Background and objectives Tumour necrosis factor (TNF) is a critical cytokine in rheumatoid arthritis. The authors recently demonstrated the efficacy of active immunotherapy against TNF (TNF-K) in a human TNF transgenic (TTg) mouse model of arthritis. Studies with anti-TNF treatments in autoimmune diseases suggest that TNF and TNF antagonists might act through the involvement of a T cells subset, namely CD4+ CD25+ FoxP3+ regulatory T cells (Treg). In the present study, the authors aimed to better characterise the impact on the Treg population of (1) a TNF driven disease, specifically arthritis in TTg mice and (2) active or passive anti-TNF immunotherapy in this same model.

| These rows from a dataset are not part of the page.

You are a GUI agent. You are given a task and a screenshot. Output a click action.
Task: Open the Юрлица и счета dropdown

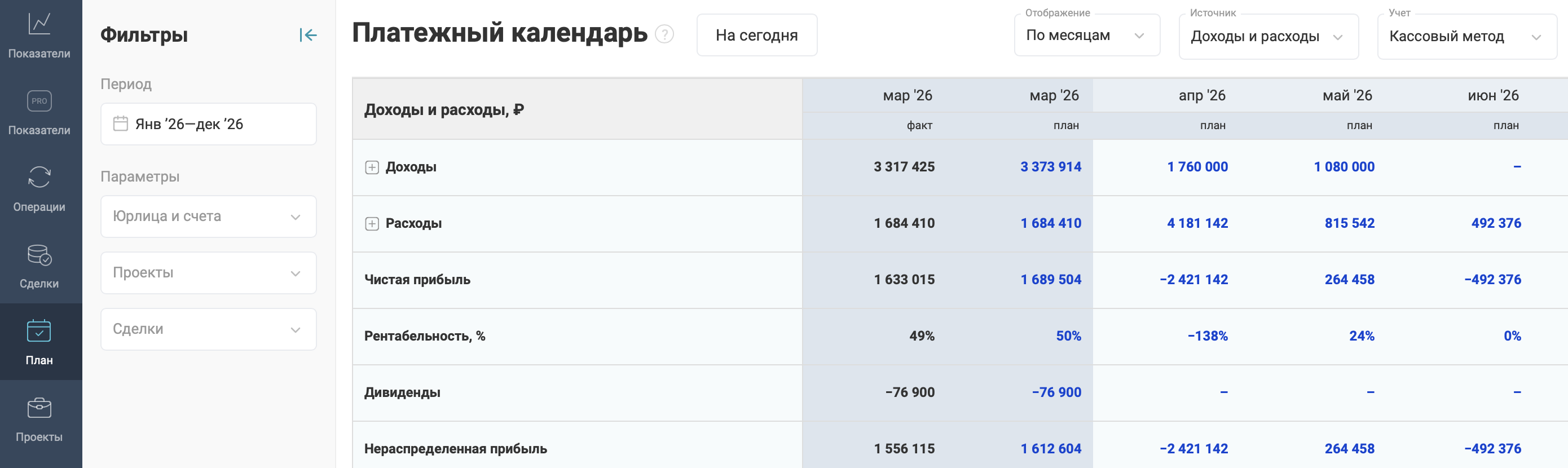tap(208, 217)
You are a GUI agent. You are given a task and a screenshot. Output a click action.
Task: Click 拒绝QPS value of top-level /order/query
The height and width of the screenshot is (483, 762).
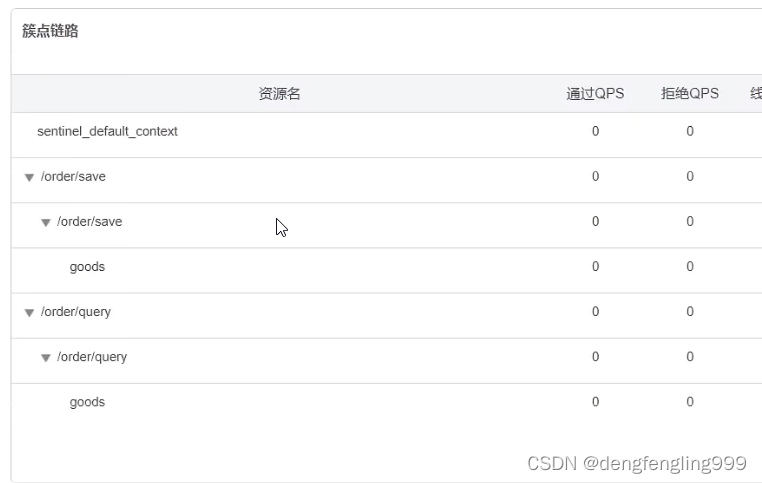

Methods First, untreated TTg mice were euthanised sequentially at the age of 7 weeks, 12 weeks, 17 weeks and 24 weeks. Subsequently, three groups of mice were used: TTg mice given three doses of TNF-K at 15, 16 and 19 weeks of age, TTg mice treated with infliximab and untreated TTg mice. Then in each group, mice were euthanised at 31 weeks. After each euthanasia, the frequency of Treg and the percentage of Treg cells expressing CTLA-4, TNFR2 and CD62L from the spleen and lymph nodes (LN) were determined. Finally, the immunosuppressive activity of the Treg cells was studied.

Results hTNF overexpression induced an initial decline in Treg. Then, once chronic inflammation was established, the frequency of Treg cells increased with time. The authors also observed a progressive and dramatic increase in TNFR2 expression (65.8–88.6% at weeks 7 and 24, respectively, p<0,0001) and MFI on Treg from LN during the course of arthritis. Compared to untreated mice, hTNF blockade with either infliximab or TNF-K resulted in an increased Treg frequency. The study also showed that hTNF blockade induces an upregulation of CTLA-4 expression by Treg cells in LN, accompanied by an increased Treg suppressive activity on CD4+ CD25 effector T cell proliferation. Finally, in LN of infliximab and TNF-K treated TTg mice, the authors observed an expansion of induced Treg cells defined by the CD4+ CD25+ FoxP3+ CD62L phenotype.

Conclusion In this study, in a strictly hTNF dependent inflammation model, the authors show for the first time that TNF can have different effects on Treg, depending on the duration of exposure and on disease phase. The work also shows that TNF blockade either by TNF-K or infliximab could depend not only on TNF neutralisation but also on Treg upregulation.